■ Work to be completed:
Transcribe each entry so that nothing differs from the original.

■ Records for the exercise:
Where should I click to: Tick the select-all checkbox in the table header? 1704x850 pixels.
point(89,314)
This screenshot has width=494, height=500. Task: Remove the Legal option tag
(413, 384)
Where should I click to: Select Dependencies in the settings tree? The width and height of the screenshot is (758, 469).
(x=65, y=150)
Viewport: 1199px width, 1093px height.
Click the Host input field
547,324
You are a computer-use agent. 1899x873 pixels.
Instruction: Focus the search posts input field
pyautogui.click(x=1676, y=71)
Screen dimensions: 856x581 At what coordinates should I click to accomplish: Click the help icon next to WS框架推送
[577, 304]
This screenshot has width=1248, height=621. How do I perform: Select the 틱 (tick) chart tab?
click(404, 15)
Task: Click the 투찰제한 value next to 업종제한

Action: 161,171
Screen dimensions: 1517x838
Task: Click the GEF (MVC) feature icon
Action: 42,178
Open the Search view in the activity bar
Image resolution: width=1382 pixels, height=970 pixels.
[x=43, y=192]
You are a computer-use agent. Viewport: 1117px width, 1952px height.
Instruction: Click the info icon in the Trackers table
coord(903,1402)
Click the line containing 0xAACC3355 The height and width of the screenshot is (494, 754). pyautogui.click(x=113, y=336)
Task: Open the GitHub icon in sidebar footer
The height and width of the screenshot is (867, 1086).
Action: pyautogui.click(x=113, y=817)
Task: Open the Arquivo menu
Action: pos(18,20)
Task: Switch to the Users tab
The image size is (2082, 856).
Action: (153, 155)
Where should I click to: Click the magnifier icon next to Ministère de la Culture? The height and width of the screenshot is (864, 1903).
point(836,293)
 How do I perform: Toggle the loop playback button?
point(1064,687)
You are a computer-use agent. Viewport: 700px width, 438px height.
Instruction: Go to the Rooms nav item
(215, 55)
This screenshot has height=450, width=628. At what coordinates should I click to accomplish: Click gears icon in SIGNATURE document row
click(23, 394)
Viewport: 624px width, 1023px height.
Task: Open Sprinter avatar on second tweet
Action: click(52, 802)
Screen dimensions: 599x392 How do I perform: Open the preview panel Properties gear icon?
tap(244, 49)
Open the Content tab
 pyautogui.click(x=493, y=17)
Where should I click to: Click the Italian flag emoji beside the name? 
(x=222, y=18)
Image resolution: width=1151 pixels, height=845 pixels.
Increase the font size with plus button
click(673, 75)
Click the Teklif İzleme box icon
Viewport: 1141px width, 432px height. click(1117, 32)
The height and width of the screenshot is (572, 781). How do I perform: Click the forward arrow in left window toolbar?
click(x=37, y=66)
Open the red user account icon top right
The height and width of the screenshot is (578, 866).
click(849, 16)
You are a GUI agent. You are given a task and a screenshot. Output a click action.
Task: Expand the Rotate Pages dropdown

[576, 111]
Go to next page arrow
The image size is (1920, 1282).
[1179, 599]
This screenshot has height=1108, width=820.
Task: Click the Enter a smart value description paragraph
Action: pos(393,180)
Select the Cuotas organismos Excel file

■ Result below:
Where should I click to: Tick the select-all checkbox in the table header? 1704x850 pixels.
point(89,314)
This screenshot has width=494, height=500. Task: Remove the Legal option tag
(413, 384)
Where should I click to: Select Dependencies in the settings tree? The width and height of the screenshot is (758, 469).
(x=65, y=150)
Viewport: 1199px width, 1093px height.
Click the Host input field
547,324
You are a computer-use agent. 1899x873 pixels.
Instruction: Focus the search posts input field
pyautogui.click(x=1676, y=71)
Screen dimensions: 856x581 At what coordinates should I click to accomplish: Click the help icon next to WS框架推送
[577, 304]
This screenshot has width=1248, height=621. How do I perform: Select the 틱 (tick) chart tab?
click(404, 15)
Task: Click the 투찰제한 value next to 업종제한

Action: 161,171
Screen dimensions: 1517x838
Task: Click the GEF (MVC) feature icon
Action: 42,178
Open the Search view in the activity bar
Image resolution: width=1382 pixels, height=970 pixels.
[x=43, y=192]
You are a computer-use agent. Viewport: 1117px width, 1952px height.
Instruction: Click the info icon in the Trackers table
coord(903,1402)
Click the line containing 0xAACC3355 The height and width of the screenshot is (494, 754). pyautogui.click(x=113, y=336)
Task: Open the GitHub icon in sidebar footer
The height and width of the screenshot is (867, 1086).
Action: pyautogui.click(x=113, y=817)
Task: Open the Arquivo menu
Action: pos(18,20)
Task: Switch to the Users tab
The image size is (2082, 856).
Action: (153, 155)
Where should I click to: Click the magnifier icon next to Ministère de la Culture? The height and width of the screenshot is (864, 1903).
point(836,293)
 How do I perform: Toggle the loop playback button?
point(1064,687)
You are a computer-use agent. Viewport: 700px width, 438px height.
Instruction: Go to the Rooms nav item
(215, 55)
This screenshot has height=450, width=628. At what coordinates should I click to accomplish: Click gears icon in SIGNATURE document row
click(23, 394)
Viewport: 624px width, 1023px height.
Task: Open Sprinter avatar on second tweet
Action: click(52, 802)
Screen dimensions: 599x392 How do I perform: Open the preview panel Properties gear icon?
tap(244, 49)
Open the Content tab
 pyautogui.click(x=493, y=17)
Where should I click to: Click the Italian flag emoji beside the name? 
(x=222, y=18)
Image resolution: width=1151 pixels, height=845 pixels.
Increase the font size with plus button
click(673, 75)
Click the Teklif İzleme box icon
Viewport: 1141px width, 432px height. click(1117, 32)
The height and width of the screenshot is (572, 781). How do I perform: Click the forward arrow in left window toolbar?
click(x=37, y=66)
Open the red user account icon top right
The height and width of the screenshot is (578, 866).
click(849, 16)
You are a GUI agent. You are given a task and a screenshot. Output a click action.
Task: Expand the Rotate Pages dropdown

[576, 111]
Go to next page arrow
The image size is (1920, 1282).
[1179, 599]
This screenshot has height=1108, width=820.
Task: Click the Enter a smart value description paragraph
Action: pos(393,180)
Select the Cuotas organismos Excel file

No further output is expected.